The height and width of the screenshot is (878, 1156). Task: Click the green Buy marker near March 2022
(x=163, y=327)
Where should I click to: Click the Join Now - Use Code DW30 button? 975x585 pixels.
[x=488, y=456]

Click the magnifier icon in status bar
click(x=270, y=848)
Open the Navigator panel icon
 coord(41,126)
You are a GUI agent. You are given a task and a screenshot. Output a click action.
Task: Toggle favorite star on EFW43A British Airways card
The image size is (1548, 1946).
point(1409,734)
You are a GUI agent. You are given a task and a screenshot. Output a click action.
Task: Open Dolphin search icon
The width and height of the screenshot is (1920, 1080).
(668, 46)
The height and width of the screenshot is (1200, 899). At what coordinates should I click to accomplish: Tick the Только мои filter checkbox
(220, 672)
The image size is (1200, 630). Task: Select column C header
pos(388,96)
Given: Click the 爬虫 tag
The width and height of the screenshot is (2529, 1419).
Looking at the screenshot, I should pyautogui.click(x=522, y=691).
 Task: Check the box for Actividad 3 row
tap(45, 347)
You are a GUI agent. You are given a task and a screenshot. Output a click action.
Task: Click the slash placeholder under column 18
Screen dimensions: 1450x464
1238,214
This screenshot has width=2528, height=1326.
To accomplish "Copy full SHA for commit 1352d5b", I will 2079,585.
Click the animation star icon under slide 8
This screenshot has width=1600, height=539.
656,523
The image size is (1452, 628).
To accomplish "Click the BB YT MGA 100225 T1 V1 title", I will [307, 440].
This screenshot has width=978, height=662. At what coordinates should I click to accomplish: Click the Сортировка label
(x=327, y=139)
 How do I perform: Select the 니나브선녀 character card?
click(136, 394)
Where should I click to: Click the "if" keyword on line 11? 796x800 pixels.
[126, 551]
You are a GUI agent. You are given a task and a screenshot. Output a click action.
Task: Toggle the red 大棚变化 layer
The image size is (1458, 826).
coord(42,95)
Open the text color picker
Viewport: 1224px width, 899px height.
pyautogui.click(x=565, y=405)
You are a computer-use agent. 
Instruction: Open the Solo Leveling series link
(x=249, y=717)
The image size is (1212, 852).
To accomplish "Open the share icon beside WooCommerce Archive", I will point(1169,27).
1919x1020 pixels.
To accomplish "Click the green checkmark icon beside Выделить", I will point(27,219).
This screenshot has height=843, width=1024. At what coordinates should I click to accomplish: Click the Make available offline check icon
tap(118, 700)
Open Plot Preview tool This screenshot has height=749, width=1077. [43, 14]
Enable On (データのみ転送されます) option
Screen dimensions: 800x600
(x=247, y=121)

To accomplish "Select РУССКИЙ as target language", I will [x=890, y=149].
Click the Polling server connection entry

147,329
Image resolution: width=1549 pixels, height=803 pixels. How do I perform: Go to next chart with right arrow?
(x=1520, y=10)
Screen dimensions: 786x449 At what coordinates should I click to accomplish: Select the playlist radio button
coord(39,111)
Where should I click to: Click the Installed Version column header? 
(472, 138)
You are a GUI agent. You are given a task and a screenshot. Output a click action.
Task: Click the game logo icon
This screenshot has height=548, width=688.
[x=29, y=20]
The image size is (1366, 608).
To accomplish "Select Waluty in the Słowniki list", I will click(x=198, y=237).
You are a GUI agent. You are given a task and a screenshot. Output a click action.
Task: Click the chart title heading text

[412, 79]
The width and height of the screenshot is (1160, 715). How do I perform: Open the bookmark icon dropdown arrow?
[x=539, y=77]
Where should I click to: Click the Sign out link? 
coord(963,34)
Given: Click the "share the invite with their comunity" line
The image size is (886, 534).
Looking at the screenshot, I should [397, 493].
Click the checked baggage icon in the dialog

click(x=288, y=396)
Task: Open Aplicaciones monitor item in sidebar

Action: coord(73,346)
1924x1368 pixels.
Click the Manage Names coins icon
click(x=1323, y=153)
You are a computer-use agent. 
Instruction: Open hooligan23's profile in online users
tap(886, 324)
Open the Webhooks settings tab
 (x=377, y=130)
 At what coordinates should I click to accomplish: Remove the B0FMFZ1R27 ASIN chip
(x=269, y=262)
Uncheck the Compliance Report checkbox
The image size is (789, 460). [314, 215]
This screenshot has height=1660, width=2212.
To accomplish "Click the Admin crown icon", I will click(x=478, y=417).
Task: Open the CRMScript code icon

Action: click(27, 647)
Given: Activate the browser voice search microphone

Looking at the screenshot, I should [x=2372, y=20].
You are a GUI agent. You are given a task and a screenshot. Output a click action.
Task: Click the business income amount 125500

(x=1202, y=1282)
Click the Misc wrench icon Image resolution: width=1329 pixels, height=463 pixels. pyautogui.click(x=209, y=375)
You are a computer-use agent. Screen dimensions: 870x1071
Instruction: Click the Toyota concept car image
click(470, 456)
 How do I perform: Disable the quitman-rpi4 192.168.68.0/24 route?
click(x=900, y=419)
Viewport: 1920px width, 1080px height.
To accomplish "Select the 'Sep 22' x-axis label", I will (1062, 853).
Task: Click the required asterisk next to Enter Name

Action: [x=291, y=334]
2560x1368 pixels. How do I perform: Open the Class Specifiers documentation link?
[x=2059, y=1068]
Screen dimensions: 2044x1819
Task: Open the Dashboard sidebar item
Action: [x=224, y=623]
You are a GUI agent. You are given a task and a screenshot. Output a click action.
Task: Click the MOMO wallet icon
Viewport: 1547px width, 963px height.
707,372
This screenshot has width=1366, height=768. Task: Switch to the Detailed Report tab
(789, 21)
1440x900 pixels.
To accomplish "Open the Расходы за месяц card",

WHAT IS BEING ASKED:
Reproduce every row above verbatim, line for line, without altering any character.

CORRECT RESULT:
The height and width of the screenshot is (878, 1156). Task: Click the green Buy marker near March 2022
(x=163, y=327)
Where should I click to: Click the Join Now - Use Code DW30 button? 975x585 pixels.
[x=488, y=456]

Click the magnifier icon in status bar
click(x=270, y=848)
Open the Navigator panel icon
 coord(41,126)
You are a GUI agent. You are given a task and a screenshot. Output a click action.
Task: Toggle favorite star on EFW43A British Airways card
The image size is (1548, 1946).
point(1409,734)
You are a GUI agent. You are given a task and a screenshot. Output a click action.
Task: Open Dolphin search icon
The width and height of the screenshot is (1920, 1080).
(668, 46)
The height and width of the screenshot is (1200, 899). At what coordinates should I click to accomplish: Tick the Только мои filter checkbox
(220, 672)
The image size is (1200, 630). Task: Select column C header
pos(388,96)
Given: Click the 爬虫 tag
The width and height of the screenshot is (2529, 1419).
Looking at the screenshot, I should pyautogui.click(x=522, y=691).
 Task: Check the box for Actividad 3 row
tap(45, 347)
You are a GUI agent. You are given a task and a screenshot. Output a click action.
Task: Click the slash placeholder under column 18
Screen dimensions: 1450x464
1238,214
This screenshot has width=2528, height=1326.
To accomplish "Copy full SHA for commit 1352d5b", I will 2079,585.
Click the animation star icon under slide 8
This screenshot has width=1600, height=539.
656,523
The image size is (1452, 628).
To accomplish "Click the BB YT MGA 100225 T1 V1 title", I will [307, 440].
This screenshot has width=978, height=662. At what coordinates should I click to accomplish: Click the Сортировка label
(x=327, y=139)
 How do I perform: Select the 니나브선녀 character card?
click(136, 394)
Where should I click to: Click the "if" keyword on line 11? 796x800 pixels.
[126, 551]
You are a GUI agent. You are given a task and a screenshot. Output a click action.
Task: Toggle the red 大棚变化 layer
The image size is (1458, 826).
coord(42,95)
Open the text color picker
Viewport: 1224px width, 899px height.
pyautogui.click(x=565, y=405)
You are a computer-use agent. 
Instruction: Open the Solo Leveling series link
(x=249, y=717)
The image size is (1212, 852).
To accomplish "Open the share icon beside WooCommerce Archive", I will point(1169,27).
1919x1020 pixels.
To accomplish "Click the green checkmark icon beside Выделить", I will point(27,219).
This screenshot has height=843, width=1024. At what coordinates should I click to accomplish: Click the Make available offline check icon
tap(118, 700)
Open Plot Preview tool This screenshot has height=749, width=1077. [43, 14]
Enable On (データのみ転送されます) option
Screen dimensions: 800x600
(x=247, y=121)

To accomplish "Select РУССКИЙ as target language", I will [x=890, y=149].
Click the Polling server connection entry

147,329
Image resolution: width=1549 pixels, height=803 pixels. How do I perform: Go to next chart with right arrow?
(x=1520, y=10)
Screen dimensions: 786x449 At what coordinates should I click to accomplish: Select the playlist radio button
coord(39,111)
Where should I click to: Click the Installed Version column header? 
(472, 138)
You are a GUI agent. You are given a task and a screenshot. Output a click action.
Task: Click the game logo icon
This screenshot has height=548, width=688.
[x=29, y=20]
The image size is (1366, 608).
To accomplish "Select Waluty in the Słowniki list", I will click(x=198, y=237).
You are a GUI agent. You are given a task and a screenshot. Output a click action.
Task: Click the chart title heading text

[412, 79]
The width and height of the screenshot is (1160, 715). How do I perform: Open the bookmark icon dropdown arrow?
[x=539, y=77]
Where should I click to: Click the Sign out link? 
coord(963,34)
Given: Click the "share the invite with their comunity" line
The image size is (886, 534).
Looking at the screenshot, I should [397, 493].
Click the checked baggage icon in the dialog

click(x=288, y=396)
Task: Open Aplicaciones monitor item in sidebar

Action: coord(73,346)
1924x1368 pixels.
Click the Manage Names coins icon
click(x=1323, y=153)
You are a computer-use agent. 
Instruction: Open hooligan23's profile in online users
tap(886, 324)
Open the Webhooks settings tab
 (x=377, y=130)
 At what coordinates should I click to accomplish: Remove the B0FMFZ1R27 ASIN chip
(x=269, y=262)
Uncheck the Compliance Report checkbox
The image size is (789, 460). [314, 215]
This screenshot has height=1660, width=2212.
To accomplish "Click the Admin crown icon", I will click(x=478, y=417).
Task: Open the CRMScript code icon

Action: click(27, 647)
Given: Activate the browser voice search microphone

Looking at the screenshot, I should [x=2372, y=20].
You are a GUI agent. You are given a task and a screenshot. Output a click action.
Task: Click the business income amount 125500

(x=1202, y=1282)
Click the Misc wrench icon Image resolution: width=1329 pixels, height=463 pixels. pyautogui.click(x=209, y=375)
You are a computer-use agent. Screen dimensions: 870x1071
Instruction: Click the Toyota concept car image
click(470, 456)
 How do I perform: Disable the quitman-rpi4 192.168.68.0/24 route?
click(x=900, y=419)
Viewport: 1920px width, 1080px height.
To accomplish "Select the 'Sep 22' x-axis label", I will (1062, 853).
Task: Click the required asterisk next to Enter Name

Action: [x=291, y=334]
2560x1368 pixels. How do I perform: Open the Class Specifiers documentation link?
[x=2059, y=1068]
Screen dimensions: 2044x1819
Task: Open the Dashboard sidebar item
Action: [x=224, y=623]
You are a GUI agent. You are given a task and a screenshot. Output a click action.
Task: Click the MOMO wallet icon
Viewport: 1547px width, 963px height.
707,372
This screenshot has width=1366, height=768. Task: Switch to the Detailed Report tab
(789, 21)
1440x900 pixels.
To accomplish "Open the Расходы за месяц card",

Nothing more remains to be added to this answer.